■ PROMPT A: Extract the stretch of the passage on UCI family medicine from "The Department of" through "innate healing response.", word for word.
■ PROMPT B: Please extend the passage on UCI family medicine, picking up after its last sentence.

■ PASSAGE SHOWN:
....

Community members often neglected by society are at the forefront of family medicine. Dr. Lisa Gibbs, chief of the UCI department’s Division of Geriatric Medicine & Gerontology, told those at the anniversary celebration that by 2040, people over 65 will make up 20 percent of the Orange County population – the only age group increasing in the area. She said that the county needs 150 geriatricians. Currently, there are 50, and half of them will retire soon. The division, Gibbs noted, aims to help the elderly population “age in place.” Its compassionate approach is particularly evident in the unit’s Center of Excellence on Elder Abuse & Neglect, which is nationally recognized for its medical, forensic and victim services for abused and neglected older adults.

The Department of Family Medicine’s three-year integrative medicine residency track equips future physicians with a holistic framework that integrates the best of Western scientific medicine with a broader understanding of the nature of illness, healing and wellness to facilitate the body’s innate healing response.

“Sometimes that may indeed be pharmaceutical, surgical or conventional care. Sometimes it’s more concentrated on nutrition, exercise, improved sleep and healthy lifestyle changes,” said Dr. David Kilgore, director of the integrative medicine residency track, during a presentation at the event. “And sometimes it’s just a muddy mixture of using what’s most effective and successful with the least side effects, risks and costs, and that’s often a blend of the best of conventional care along with nutrition, herbs, supplements, etc. It turns out our patients in underserved communities need that balance, need that full toolkit of care more than anybody.”

....

■ Collected data:

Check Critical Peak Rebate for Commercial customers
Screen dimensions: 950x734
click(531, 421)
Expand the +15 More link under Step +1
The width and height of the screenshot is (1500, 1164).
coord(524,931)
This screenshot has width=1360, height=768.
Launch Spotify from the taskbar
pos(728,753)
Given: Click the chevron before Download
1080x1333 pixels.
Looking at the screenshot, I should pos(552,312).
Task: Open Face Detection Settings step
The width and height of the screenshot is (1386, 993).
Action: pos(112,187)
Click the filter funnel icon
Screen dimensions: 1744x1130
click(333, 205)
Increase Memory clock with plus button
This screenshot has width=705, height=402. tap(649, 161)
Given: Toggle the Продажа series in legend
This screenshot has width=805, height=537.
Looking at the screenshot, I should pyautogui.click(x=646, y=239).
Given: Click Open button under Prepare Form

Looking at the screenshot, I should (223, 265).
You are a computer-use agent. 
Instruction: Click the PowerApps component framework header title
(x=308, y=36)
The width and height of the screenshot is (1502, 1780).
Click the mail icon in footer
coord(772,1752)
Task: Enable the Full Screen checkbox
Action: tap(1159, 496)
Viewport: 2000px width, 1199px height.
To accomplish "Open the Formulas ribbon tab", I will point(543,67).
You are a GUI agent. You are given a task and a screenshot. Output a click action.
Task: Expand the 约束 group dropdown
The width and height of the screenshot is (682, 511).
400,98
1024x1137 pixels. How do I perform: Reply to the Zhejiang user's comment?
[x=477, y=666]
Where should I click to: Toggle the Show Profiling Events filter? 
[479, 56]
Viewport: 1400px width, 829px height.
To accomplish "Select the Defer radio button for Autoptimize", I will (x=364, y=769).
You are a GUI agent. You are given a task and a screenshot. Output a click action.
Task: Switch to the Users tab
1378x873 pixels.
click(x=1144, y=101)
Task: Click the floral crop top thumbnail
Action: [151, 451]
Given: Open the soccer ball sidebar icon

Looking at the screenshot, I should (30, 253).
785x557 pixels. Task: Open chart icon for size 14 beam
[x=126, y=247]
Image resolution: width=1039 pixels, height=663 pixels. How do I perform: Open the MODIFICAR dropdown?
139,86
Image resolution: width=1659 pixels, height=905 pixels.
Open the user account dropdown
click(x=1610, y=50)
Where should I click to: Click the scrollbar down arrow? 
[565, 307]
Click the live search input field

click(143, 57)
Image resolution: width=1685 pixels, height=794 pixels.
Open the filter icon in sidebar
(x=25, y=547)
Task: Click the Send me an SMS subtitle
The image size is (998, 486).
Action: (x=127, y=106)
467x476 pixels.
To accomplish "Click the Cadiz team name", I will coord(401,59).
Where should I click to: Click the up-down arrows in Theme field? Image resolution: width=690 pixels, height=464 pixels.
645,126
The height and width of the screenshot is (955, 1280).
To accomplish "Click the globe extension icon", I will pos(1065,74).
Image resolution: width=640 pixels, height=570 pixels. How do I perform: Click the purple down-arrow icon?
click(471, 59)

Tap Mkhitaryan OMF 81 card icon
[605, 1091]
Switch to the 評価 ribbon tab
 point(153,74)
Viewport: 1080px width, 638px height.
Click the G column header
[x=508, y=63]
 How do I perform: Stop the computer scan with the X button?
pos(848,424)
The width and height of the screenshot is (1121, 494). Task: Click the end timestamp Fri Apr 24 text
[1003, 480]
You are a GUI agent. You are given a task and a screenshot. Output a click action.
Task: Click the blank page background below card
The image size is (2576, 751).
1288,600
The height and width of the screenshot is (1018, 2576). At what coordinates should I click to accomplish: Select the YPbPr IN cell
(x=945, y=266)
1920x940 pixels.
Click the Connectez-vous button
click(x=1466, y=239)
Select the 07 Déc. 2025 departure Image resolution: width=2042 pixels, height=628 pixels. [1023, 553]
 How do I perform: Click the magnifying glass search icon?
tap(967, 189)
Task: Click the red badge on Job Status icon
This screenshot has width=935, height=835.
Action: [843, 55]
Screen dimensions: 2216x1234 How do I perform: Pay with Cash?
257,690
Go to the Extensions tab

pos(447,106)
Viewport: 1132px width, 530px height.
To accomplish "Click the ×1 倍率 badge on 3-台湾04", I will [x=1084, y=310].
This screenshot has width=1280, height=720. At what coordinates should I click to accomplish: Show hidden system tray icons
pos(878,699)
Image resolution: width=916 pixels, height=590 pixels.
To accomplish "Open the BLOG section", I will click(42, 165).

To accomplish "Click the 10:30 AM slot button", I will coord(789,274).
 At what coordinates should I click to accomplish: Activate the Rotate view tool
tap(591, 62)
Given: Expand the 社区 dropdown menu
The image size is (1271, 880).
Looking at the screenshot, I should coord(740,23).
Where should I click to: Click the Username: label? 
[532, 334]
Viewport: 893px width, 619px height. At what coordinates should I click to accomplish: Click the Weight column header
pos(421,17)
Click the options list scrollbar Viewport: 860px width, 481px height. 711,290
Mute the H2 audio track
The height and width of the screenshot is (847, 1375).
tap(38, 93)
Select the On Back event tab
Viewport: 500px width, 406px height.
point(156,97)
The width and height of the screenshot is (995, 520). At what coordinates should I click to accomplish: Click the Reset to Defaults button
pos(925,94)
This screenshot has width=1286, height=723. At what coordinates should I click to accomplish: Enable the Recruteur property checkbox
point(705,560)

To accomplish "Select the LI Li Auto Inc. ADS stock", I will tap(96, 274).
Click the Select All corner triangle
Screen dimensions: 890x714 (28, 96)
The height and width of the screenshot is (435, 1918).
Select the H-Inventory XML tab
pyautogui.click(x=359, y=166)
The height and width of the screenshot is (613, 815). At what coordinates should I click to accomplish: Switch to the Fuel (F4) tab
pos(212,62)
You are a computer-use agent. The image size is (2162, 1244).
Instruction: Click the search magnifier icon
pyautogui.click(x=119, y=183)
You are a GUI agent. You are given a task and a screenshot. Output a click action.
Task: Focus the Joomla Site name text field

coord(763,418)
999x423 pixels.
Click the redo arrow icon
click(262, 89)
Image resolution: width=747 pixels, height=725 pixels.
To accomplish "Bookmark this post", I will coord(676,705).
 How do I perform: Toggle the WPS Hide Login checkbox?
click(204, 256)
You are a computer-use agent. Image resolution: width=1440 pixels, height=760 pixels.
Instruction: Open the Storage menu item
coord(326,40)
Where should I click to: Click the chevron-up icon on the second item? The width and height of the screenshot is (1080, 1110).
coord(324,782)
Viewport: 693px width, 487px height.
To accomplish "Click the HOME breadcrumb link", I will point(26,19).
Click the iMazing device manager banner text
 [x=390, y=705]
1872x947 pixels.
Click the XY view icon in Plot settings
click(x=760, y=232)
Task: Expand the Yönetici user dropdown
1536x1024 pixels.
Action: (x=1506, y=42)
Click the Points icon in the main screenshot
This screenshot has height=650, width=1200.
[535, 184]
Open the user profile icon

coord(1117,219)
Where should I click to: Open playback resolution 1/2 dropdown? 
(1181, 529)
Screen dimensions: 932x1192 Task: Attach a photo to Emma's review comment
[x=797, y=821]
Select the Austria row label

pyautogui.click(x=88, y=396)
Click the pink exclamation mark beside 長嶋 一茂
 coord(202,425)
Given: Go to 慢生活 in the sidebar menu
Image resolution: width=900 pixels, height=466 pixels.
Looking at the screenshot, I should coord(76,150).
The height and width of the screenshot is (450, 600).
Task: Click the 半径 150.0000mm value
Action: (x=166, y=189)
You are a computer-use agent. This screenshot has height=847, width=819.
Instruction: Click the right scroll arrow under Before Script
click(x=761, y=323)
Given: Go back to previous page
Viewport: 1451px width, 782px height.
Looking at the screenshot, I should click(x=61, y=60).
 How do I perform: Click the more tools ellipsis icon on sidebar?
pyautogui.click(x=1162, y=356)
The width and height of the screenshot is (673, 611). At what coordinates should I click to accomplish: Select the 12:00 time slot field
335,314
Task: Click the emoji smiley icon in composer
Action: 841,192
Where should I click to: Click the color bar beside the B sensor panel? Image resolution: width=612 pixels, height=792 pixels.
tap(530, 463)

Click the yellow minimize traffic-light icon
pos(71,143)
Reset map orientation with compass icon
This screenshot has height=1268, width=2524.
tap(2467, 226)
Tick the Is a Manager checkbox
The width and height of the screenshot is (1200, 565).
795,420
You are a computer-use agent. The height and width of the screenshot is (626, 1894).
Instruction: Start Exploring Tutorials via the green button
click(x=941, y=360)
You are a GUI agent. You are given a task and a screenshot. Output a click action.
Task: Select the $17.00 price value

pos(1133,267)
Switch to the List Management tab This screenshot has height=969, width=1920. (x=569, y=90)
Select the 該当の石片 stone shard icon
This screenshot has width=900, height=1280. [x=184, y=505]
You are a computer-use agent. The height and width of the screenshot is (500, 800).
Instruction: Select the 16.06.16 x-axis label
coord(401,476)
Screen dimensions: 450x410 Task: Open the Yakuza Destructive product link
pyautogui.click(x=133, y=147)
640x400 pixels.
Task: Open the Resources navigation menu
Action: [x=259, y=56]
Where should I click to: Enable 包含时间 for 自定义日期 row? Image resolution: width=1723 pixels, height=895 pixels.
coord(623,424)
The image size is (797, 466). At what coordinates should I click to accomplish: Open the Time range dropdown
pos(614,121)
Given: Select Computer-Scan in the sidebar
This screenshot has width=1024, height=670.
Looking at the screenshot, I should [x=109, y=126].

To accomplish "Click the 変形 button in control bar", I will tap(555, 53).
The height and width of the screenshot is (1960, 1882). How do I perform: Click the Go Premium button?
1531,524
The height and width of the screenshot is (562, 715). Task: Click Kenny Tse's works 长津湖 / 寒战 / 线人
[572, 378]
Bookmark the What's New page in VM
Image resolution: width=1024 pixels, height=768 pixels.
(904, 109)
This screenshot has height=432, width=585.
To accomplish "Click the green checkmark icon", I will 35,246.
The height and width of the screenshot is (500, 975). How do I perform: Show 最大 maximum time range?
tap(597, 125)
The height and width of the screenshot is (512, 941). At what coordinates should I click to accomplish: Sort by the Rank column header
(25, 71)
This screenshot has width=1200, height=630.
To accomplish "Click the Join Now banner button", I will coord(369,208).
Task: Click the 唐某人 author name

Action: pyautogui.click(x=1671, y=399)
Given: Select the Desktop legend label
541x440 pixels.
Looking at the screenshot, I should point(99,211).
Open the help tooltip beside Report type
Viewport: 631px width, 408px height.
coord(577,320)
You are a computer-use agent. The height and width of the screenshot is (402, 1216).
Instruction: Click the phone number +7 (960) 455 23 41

....

■ EXERCISE OUTPUT A:
The Department of Family Medicine’s three-year integrative medicine residency track equips future physicians with a holistic framework that integrates the best of Western scientific medicine with a broader understanding of the nature of illness, healing and wellness to facilitate the body’s innate healing response.

■ EXERCISE OUTPUT B:
The mission-driven Program in Medical Education for the Latino Community, a five-year M.D./master’s program and residency track in the Department of Family Medicine, produces a network of passionate physician-activists committed to working in underserved Latino populations. Dr. Jeffrey Arroyo, a recent PRIME-LC residency graduate, also spoke at the anniversary gala. “Our patients are at the center of everything we do in family medicine, and part of caring for our patients is thinking about their community and where they come from and how it can positively and negatively affect their health,” he said, emphasizing that the program attracts people who want to advance healthcare in the clinic and the community.

Family medicine resident So La Lee, who aspires to provide high-quality, affordable and holistic care in geriatrics, women’s health, addiction medicine and medically underserved locations, says she chose the specialty because she saw the need was great.

“Many patients go to the hospital for emergency issues that could have been addressed at the root cause, and primary care works to address that,” Lee says. “To see the importance of this along with caring deeply for the whole patient in the midst of their complex social situations left an impression on me.”

Before joining the department, Shapiro was a behavioral scientist who would see patients dealing with painful issues that were both psychological and physical, a phenomenon often encountered in family medicine. Now she teaches medical students to use the humanities and arts to develop empathy and strengthen their patient relationships, with a focus on complicated, stigmatized and culturally diverse populations.

“Now there’s more recognition of the fact that family medicine is dedicated to the underserved and important to contemporary society,” Shapiro says. “The department has also grown enormously in areas of specialized expertise: geriatrics, sports science, integrative medicine – none of these existed when I started. We’ve had a great evolution.”